My second book, The Animal Rights Challenge, examines the animal rights movement, assesses society’s response and proposes a strategy framing moral and legal rights for animals as part of a progressive agenda for social change.
A challenge is haunting society – animal rights. The fundamental test for the animal rights movement is to persuade society to embrace moral and legal rights for animals. The challenge for society is how it comes to terms with recognizing animals as sentient beings and implementing a public policy program of social and political change. Like it or not, animal rights are here to stay. The animal rights movement is not going away. Regardless of anyone’s point of view, the issue can no longer be ignored.
Within four decades of its emergence in the 1970s the animal rights movement has succeeded in placing a spotlight on our contradictory relationship with animals. Often trivialized as a fringe cause in support of a ridiculous notion, the animal rights movement is making a significant impact as the robustness of its argument is increasingly recognized. Growing numbers of people boycott products and services which involve animal cruelty and instead chose meat-free, cruelty-free, vegetarian and vegan alternatives. Non-governmental organizations, companies and governments have adopted policies and laws which regulate or prohibit how they use animals. But what’s next for the animal rights movement?
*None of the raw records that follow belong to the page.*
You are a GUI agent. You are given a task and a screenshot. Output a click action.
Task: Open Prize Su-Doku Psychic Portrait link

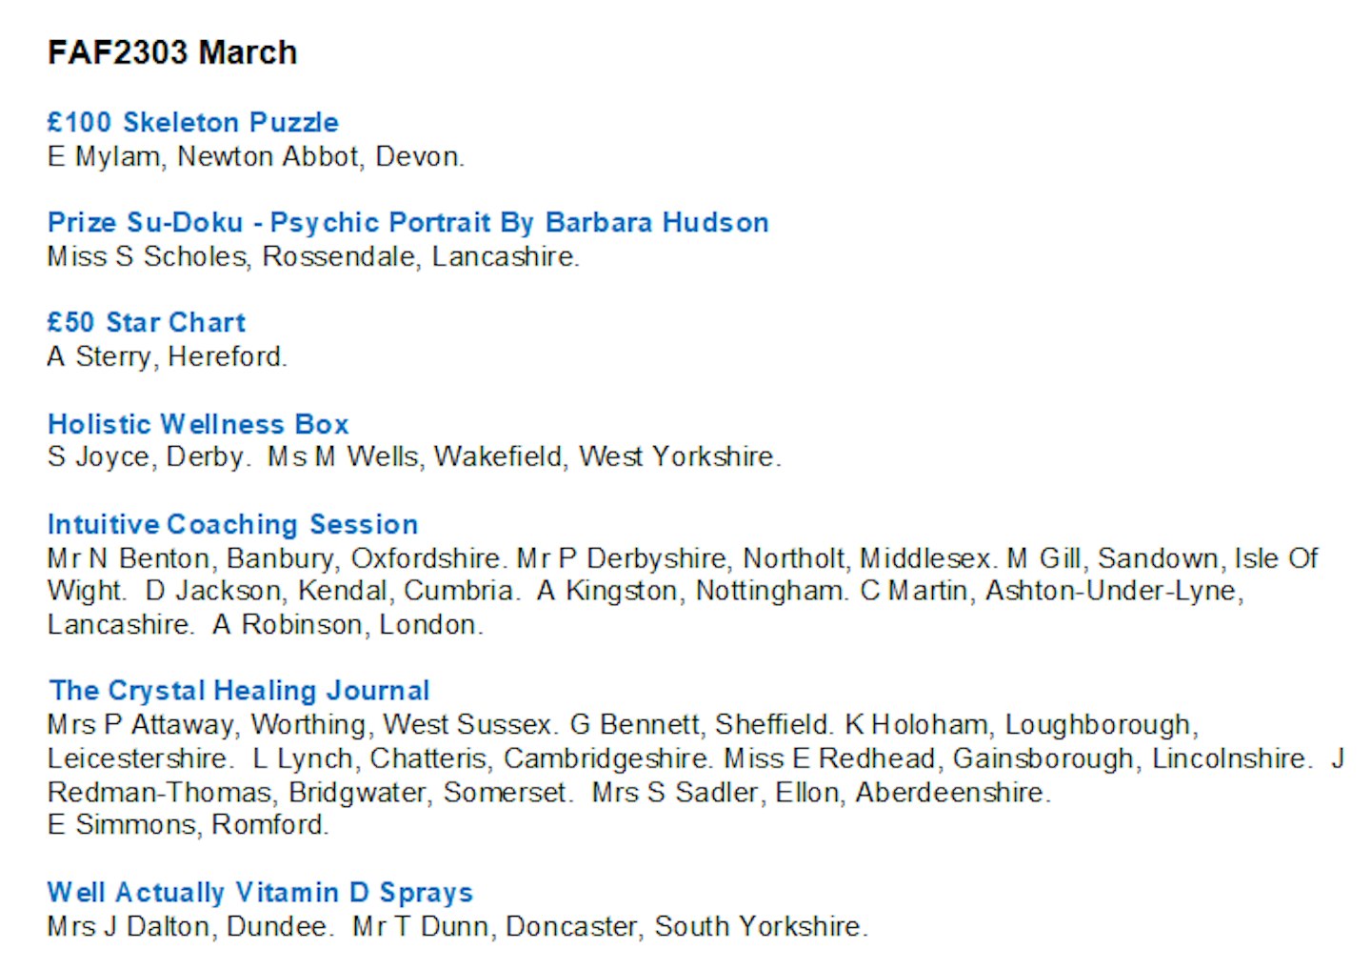(408, 223)
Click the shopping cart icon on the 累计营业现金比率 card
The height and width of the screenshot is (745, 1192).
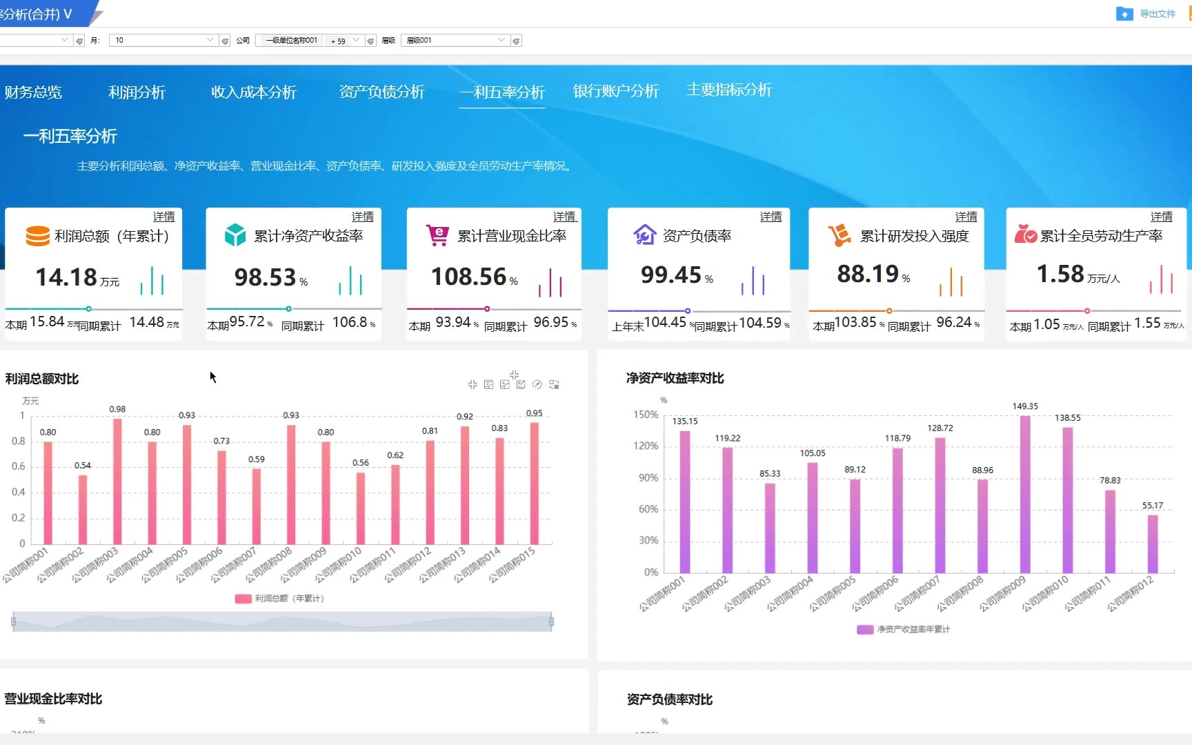pyautogui.click(x=437, y=235)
And what are the next steps for society as the demand for legal and moral rights for animals gain credibility and influence?
The genesis of The Animal Rights Challenge lies in various places, including a presentation, “The Animal Rights Challenge,” I gave at the Minding Animals Conference in London on December 5, 2008. The talk is serialized in five parts.
The objective of my presentation is to make the case that the animal rights challenge is to establish the moral and legal status of animals as a public policy issue. Presently, animal rights is primarily framed as an optional lifestyle choice issue. Notwithstanding important philosophical differences, I use animal rights in this paper to mean all pro-animal advocacy ideological positions. I define the animal rights movement as a social movement whose constituent organizations range in their ideological perspectives. I critique the movement’s traditional activities, propose a five-part evaluation process and offer practical, measurable steps to making animal rights a mainstream political issue.